Steven Johnson is the bestselling author of ten books on the intersection of science, technology, and media theory. He writes regularly for The New York Times, Wired, The Wall Street Journal, among other ullublications, and his books have been translated into more than a dozen languages and adapted into an Emmy award-winning PBS series. On the eve of the publication of his most recent book, Wonderland: How Play Made the Modern World, Steven joined Tim Harford for a Heleo Conversation on the power of delight in shaping history. Tim, a London-based economist and journalist, is the author of Messy: The Power of Disorder to Transform Our Lives. Read on for their lively discussion on the power of cotton underwear, the creativity strategies of Brian Eno, and the reasons for keeping a messy desk.
Tim: A moment from Wonderland that stuck with me was when you say there’s no time in human history where ladies undergarments have caused more political upheaval than with the case of the Calico Madams.
Steven: I should just stop you right there because it makes the book sound much racier than it actually is…
Yes, when I talk about the way in which the history of play and amusement is bound up in the birth of a global economy, one of the next big stages, after the spice trade, is the craze for cotton, particularly for calico and chintz that had been developed in India.
This craze for cotton erupts among the elite—largely women—of London. Some of it has to do with the patterns and the beauty of it. The dying technique, which had been developed over hundreds and hundreds of years, enabled these beautiful multicolored patterns that were resistant to washing. They would stick around, which was not very common.

Data section:

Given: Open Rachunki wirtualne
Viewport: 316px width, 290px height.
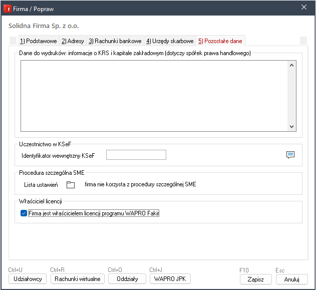Looking at the screenshot, I should (x=78, y=279).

Work to complete: In the Johnson and Harford conversation, swap "journalist" for "writer" and write out the part that opens with "Steven Johnson is" and closes with "a messy desk.".

Reply to the task:
Steven Johnson is the bestselling author of ten books on the intersection of science, technology, and media theory. He writes regularly for The New York Times, Wired, The Wall Street Journal, among other ullublications, and his books have been translated into more than a dozen languages and adapted into an Emmy award-winning PBS series. On the eve of the publication of his most recent book, Wonderland: How Play Made the Modern World, Steven joined Tim Harford for a Heleo Conversation on the power of delight in shaping history. Tim, a London-based economist and writer, is the author of Messy: The Power of Disorder to Transform Our Lives. Read on for their lively discussion on the power of cotton underwear, the creativity strategies of Brian Eno, and the reasons for keeping a messy desk.